PAGE EXTRACT

Support Questions

Find answers, ask questions, and share your expertise

Spark 2.2.0 not supporting sortBy

Contributor

Hi ,

I am currently using HDP version 2.6.3 and Spark version 2.2.0.2.6.3.0-235. When I am trying to do a sortBy while doing a dataframe write operation I am getting the below error

      ____              __
     / __/__  ___ _____/ /__
    _\ \/ _ \/ _ `/ __/  '_/
   /__ / .__/\_,_/_/ /_/\_\   version 2.2.0.2.6.3.0-235
      /_/
Using Python version 2.7.5 (default, Aug  4 2017 00:39:18)
SparkSession available as 'spark'.
>>> o1 = sqlContext.sql("select * from tttt limit 10000")
>>> o1.write.option("compression","zlib").mode("overwrite").format("orc").sortBy("dddd").saveAsTable("xxxx")
Traceback (most recent call last):
  File "<stdin>", line 1, in <module>
AttributeError: 'DataFrameWriter' object has no attribute 'sortBy'

Per the Spark documentation sortBy is available from Spark 2.1.0.

Thanks,

Jayadeep

6 REPLIES 6

Expert Contributor

Hi, @Jayadeep Jayaraman .

As you see in the error message, `write` returns `DataFrameWriter`.

`sortBy` is supported in `Dataset/Dataframe`. Please try the following.

WORK REQUEST 1
Translate this sentence from the forum thread into French: "Per the Spark documentation sortBy is available from Spark 2.1.0."
WORK REQUEST 2
In the forum thread, which HDP version is the original poster using?
WORK REQUEST 3
Return the forum thread's text between "I am currently" and "4 2017 00:39:18)", inclusive.

DATA
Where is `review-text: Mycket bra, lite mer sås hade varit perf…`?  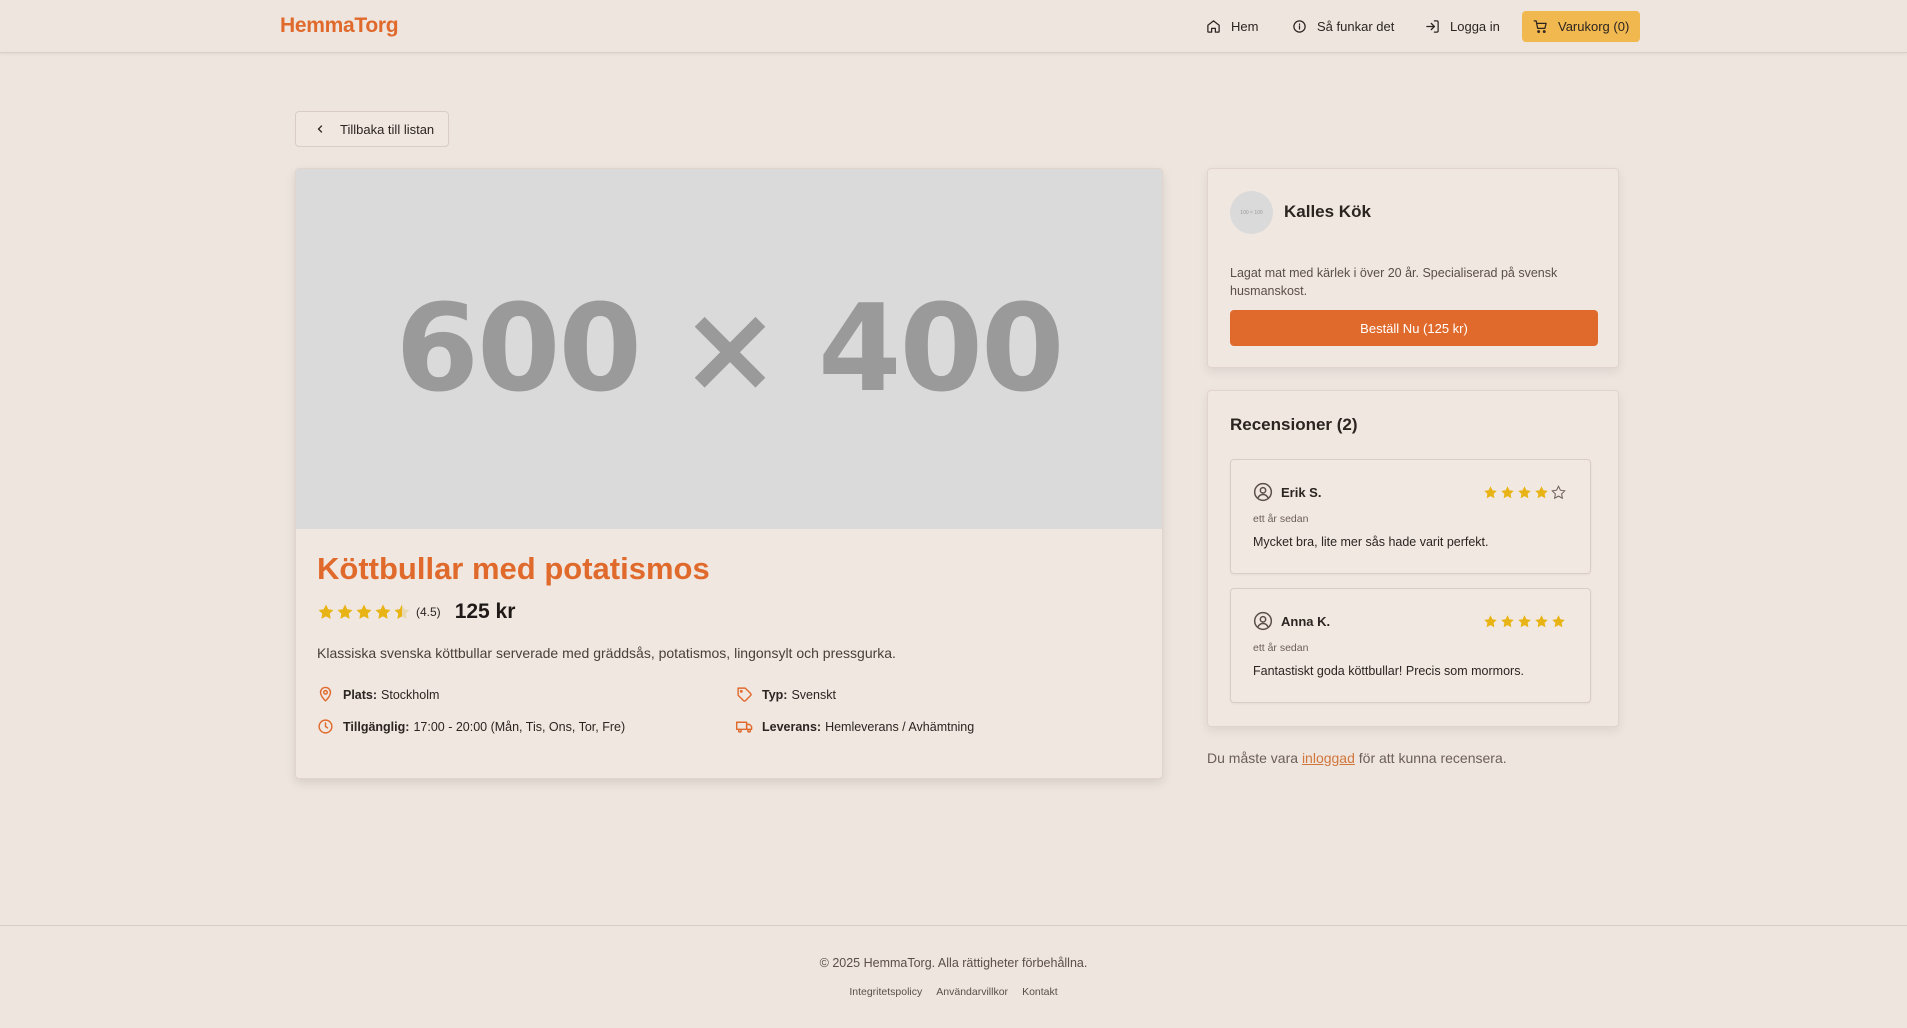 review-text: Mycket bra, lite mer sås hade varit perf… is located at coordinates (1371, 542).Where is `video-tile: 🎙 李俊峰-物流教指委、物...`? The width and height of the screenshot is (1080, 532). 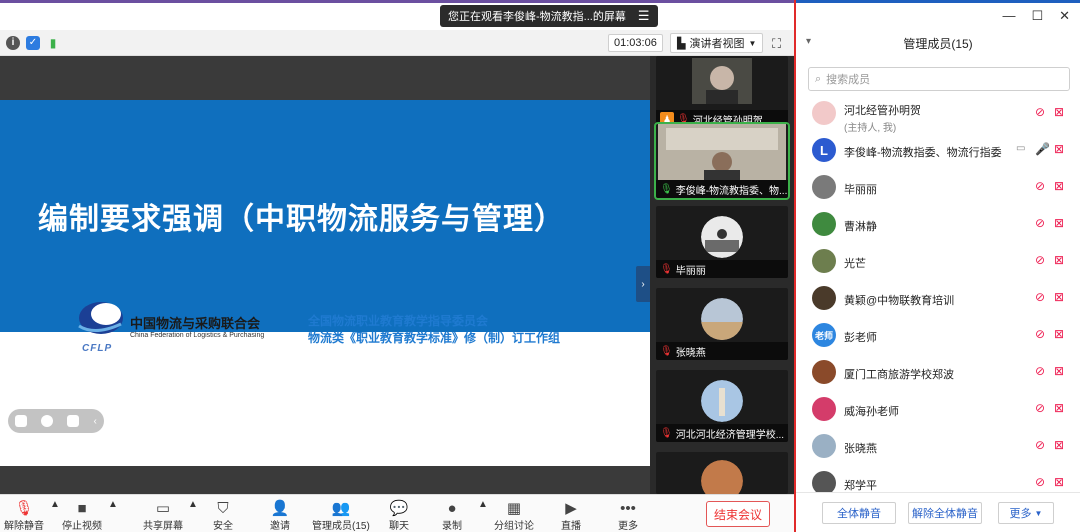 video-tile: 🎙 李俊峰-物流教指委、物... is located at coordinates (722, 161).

---

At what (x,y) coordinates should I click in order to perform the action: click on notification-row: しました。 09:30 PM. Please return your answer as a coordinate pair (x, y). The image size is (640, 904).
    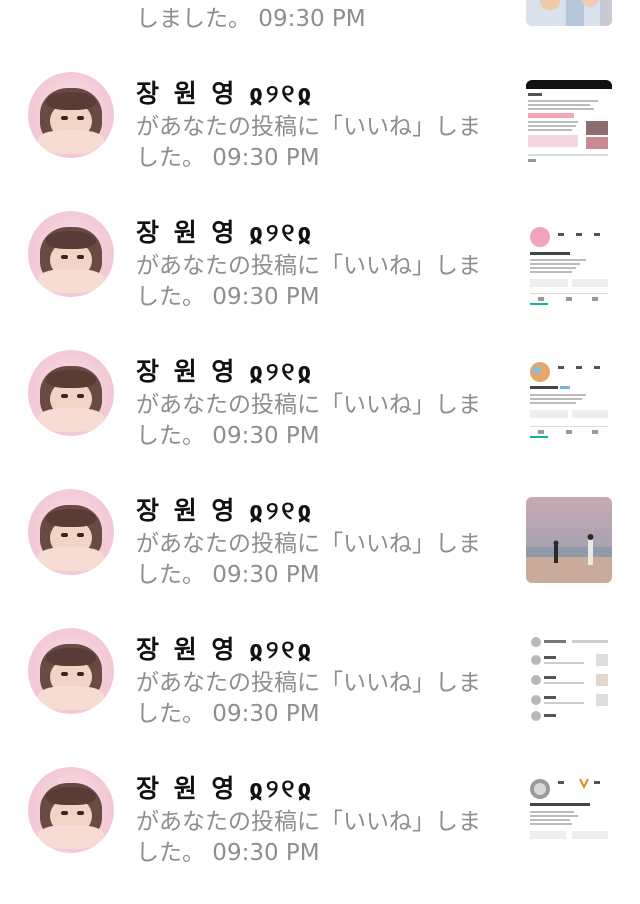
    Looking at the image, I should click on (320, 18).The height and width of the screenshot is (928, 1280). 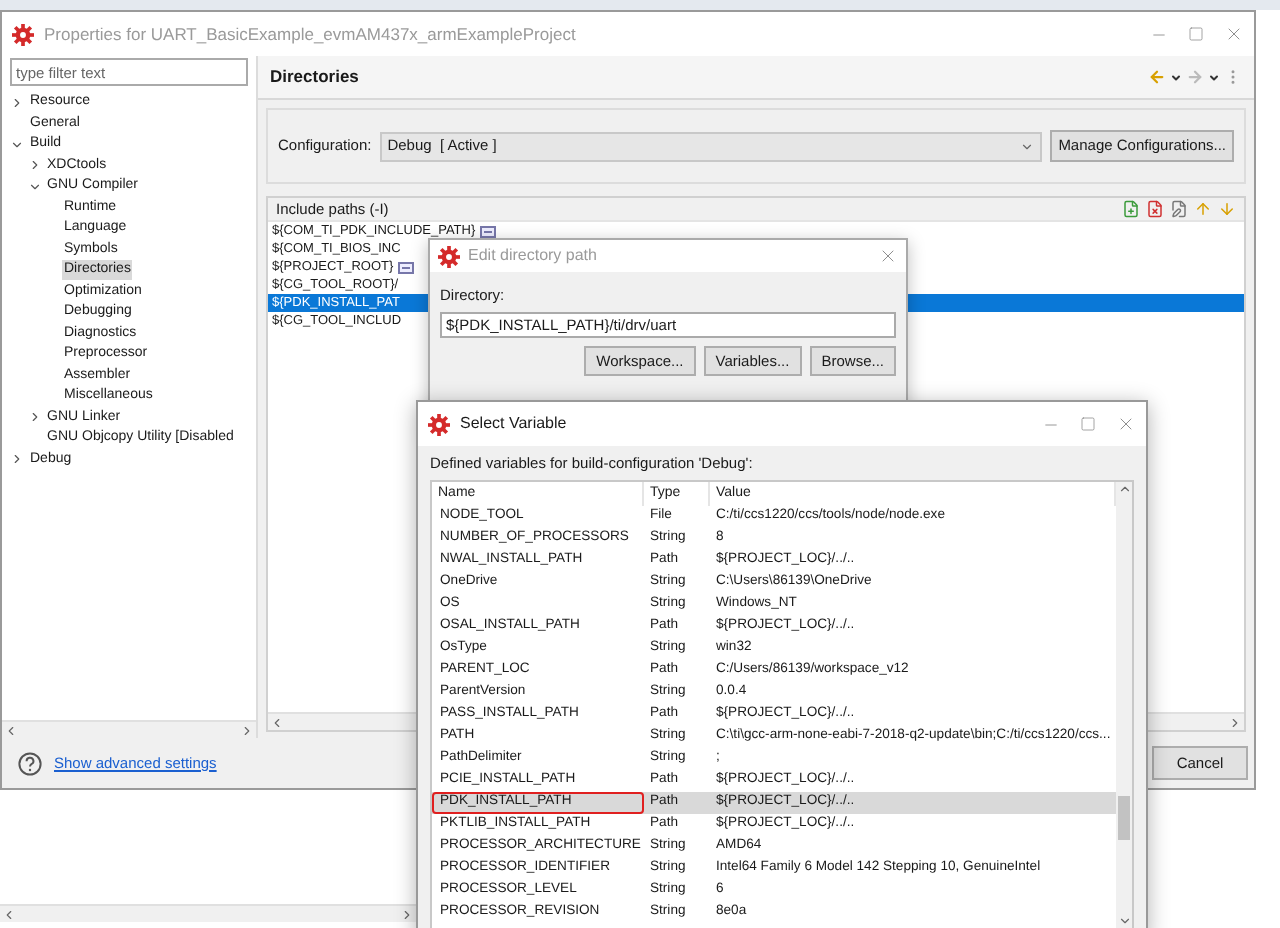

RESPONSE BOX 1
D'après la documentation de Spark, sortBy est disponible à partir de Spark 2.1.0.

RESPONSE BOX 2
HDP version 2.6.3.

RESPONSE BOX 3
I am currently using HDP version 2.6.3 and Spark version 2.2.0.2.6.3.0-235. When I am trying to do a sortBy while doing a dataframe write operation I am getting the below error

      ____              __
     / __/__  ___ _____/ /__
    _\ \/ _ \/ _ `/ __/  '_/
   /__ / .__/\_,_/_/ /_/\_\   version 2.2.0.2.6.3.0-235
      /_/
Using Python version 2.7.5 (default, Aug  4 2017 00:39:18)